### GIVEN RECORDS

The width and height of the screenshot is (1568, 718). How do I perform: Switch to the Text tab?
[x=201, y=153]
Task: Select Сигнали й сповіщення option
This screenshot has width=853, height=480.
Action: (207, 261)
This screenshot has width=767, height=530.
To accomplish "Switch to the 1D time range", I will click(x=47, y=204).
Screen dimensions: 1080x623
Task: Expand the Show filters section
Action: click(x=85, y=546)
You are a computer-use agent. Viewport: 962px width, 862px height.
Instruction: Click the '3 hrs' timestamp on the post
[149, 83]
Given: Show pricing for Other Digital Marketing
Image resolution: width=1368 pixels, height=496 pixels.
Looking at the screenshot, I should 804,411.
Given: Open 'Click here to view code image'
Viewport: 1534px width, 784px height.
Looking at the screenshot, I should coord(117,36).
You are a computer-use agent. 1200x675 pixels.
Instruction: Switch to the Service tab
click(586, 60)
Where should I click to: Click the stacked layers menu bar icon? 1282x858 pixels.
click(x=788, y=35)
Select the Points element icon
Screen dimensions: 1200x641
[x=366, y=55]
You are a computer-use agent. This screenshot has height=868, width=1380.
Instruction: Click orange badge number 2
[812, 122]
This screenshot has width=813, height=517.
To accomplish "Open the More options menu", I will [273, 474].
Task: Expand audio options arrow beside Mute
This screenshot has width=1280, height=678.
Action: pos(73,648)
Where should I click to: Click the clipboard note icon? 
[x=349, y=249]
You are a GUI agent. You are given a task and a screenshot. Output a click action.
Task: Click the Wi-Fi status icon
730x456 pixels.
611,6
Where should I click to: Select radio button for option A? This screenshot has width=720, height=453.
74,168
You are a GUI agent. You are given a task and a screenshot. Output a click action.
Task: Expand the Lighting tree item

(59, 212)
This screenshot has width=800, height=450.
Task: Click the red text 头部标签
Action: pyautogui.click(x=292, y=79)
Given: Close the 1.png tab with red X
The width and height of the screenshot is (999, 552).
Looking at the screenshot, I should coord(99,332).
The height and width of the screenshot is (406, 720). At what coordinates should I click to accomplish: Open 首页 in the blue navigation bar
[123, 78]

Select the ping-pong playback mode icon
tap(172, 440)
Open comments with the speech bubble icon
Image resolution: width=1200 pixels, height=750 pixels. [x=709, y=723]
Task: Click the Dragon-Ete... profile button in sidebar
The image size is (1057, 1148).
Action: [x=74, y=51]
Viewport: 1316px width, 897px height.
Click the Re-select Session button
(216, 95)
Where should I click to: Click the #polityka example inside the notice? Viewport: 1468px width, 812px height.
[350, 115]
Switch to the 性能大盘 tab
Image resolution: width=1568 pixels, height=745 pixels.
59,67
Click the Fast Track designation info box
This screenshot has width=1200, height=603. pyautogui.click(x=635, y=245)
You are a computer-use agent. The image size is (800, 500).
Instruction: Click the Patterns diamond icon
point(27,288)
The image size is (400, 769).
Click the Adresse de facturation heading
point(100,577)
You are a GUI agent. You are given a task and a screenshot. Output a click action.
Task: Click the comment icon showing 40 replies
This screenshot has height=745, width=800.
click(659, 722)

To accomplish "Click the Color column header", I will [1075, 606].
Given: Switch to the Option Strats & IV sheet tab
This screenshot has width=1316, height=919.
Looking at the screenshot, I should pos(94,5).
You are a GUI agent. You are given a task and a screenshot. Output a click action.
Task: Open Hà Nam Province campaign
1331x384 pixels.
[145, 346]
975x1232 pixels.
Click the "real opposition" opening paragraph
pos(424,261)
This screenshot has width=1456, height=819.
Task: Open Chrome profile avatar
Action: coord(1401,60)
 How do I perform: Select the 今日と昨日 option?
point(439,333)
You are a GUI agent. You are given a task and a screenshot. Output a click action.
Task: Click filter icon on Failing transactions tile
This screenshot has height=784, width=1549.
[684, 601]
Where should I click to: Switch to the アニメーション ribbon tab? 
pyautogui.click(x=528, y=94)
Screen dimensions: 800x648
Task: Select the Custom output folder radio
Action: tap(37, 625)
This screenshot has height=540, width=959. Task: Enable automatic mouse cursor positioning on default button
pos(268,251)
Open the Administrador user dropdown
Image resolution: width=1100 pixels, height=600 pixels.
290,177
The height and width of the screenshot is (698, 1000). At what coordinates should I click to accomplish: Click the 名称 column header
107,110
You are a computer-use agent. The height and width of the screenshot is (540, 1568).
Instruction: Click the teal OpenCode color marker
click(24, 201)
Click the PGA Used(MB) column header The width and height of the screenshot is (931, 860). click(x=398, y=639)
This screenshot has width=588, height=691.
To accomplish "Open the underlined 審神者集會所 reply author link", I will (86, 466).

######

§ **WHAT THE EXERCISE ASKS**
How many lines in the stored entries above contain the string "Expand", counting only matches with the same capitalization? Reply with the number alone.

§ **ANSWER TO THE EXERCISE**
3